それでも歩かなくちゃと万歩計を横目に頑張ってみた。 このところずっと目標の5千歩を超えていてちょっと嬉しい。
「晩飯食べさせてよ」息子が久しぶりに顔を見せてくれた。 一昨日の父親の還暦祝いには仕事で帰って来ることが出来なかった。 近いうちに焼肉おごってやるからなって父親と約束をしていた。
夕食は我が家特製の「すきやき鍋」を作った。 例のごとくおうどんをたっぷり入れた煮込みうどん風のすきやきである。
私はお腹の調子が悪く少ししか食べられなかったけれど。 目の前でふたりの男が「うまい、うまい」と言って食べてくれた。
それがすごく嬉しくてお腹の痛いのも忘れてしまったほどだ。 ささやかな物でも喜んで食べてもらえるのはほんとうにありがたいこと。
食後の後片付けをしている時に息子が慌しく帰って行く。
「風邪ひかんようにね」その後姿に母の思いがいっぱい詰まっている。
今日もやわらかな雨が降ったりやんだり。 気温も高く暖かくなりすっかり春のようだった。

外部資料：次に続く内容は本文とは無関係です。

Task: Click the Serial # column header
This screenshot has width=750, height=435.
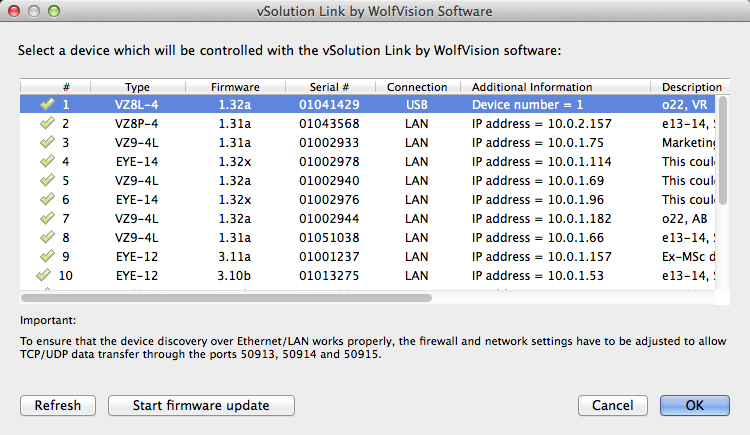Action: pyautogui.click(x=329, y=87)
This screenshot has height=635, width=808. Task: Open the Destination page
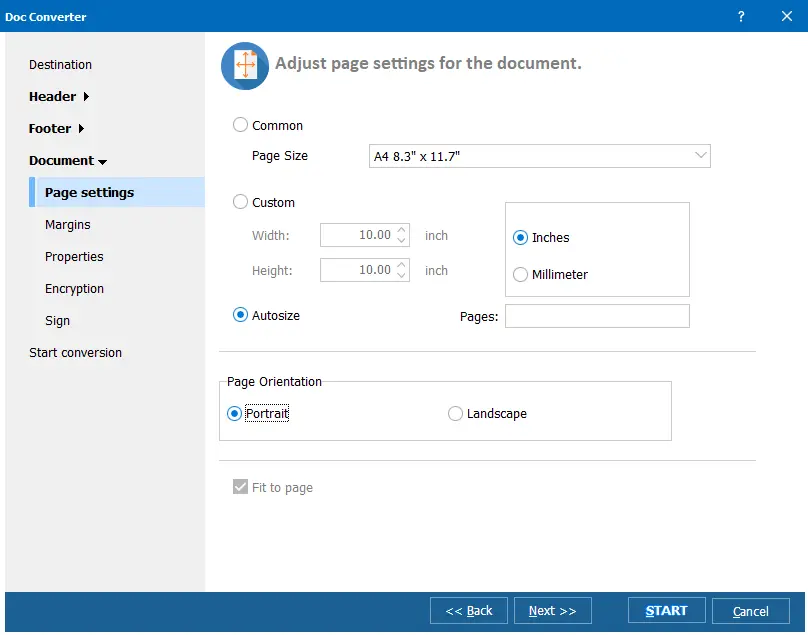(60, 65)
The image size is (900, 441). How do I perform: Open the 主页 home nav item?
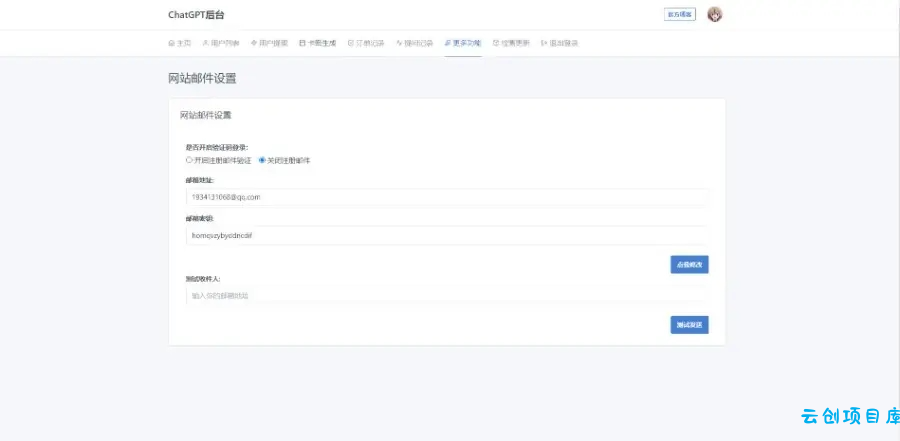point(180,43)
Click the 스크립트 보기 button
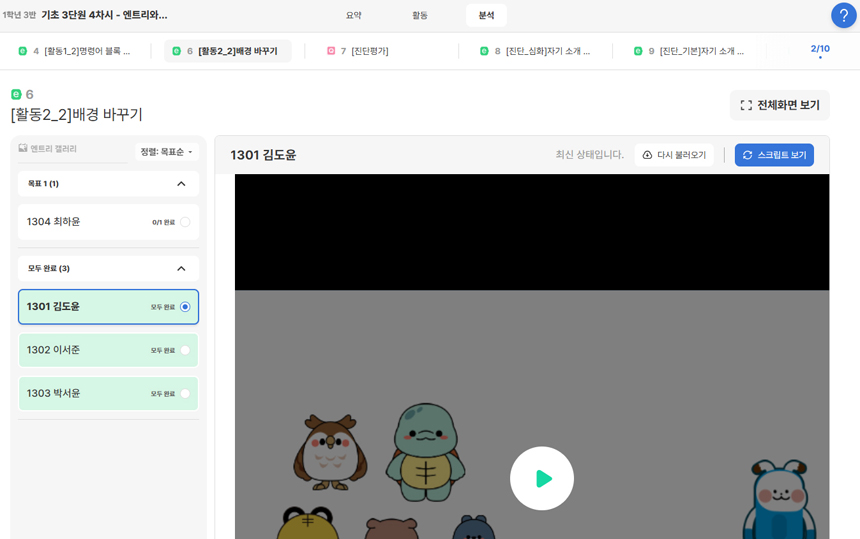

つかのまの春とわかっていてもなんともほっとする。 こんな日があるおかげで寒の戻りにも耐えられるのだろう。
散歩の頃には雨もやんでいていつものようにゆっくりと歩く。 雨上がりの道には水の匂いが漂いそれがとても心地よく思えた。
最初はぐんぐん先を歩いていたあんずが帰り道では後ろになった。 何度か振り向いてはその顔を覗くと「ちょっと疲れた」と言っているよう。
彼女も日に日に老いているのかもしれない。 いつもはとても元気なのにと今日は少し心配になってしまった。
犬は一年で七つ年をとるという。寿命を思うとふと切なさが込み上げてくる。
けれども晩ご飯は待ってましたとばかり食欲旺盛であった。 ドックフードの上に肉じゃがをのっけてあげたから大喜び。
がつがつと食べている姿はとても微笑ましくてほっとした。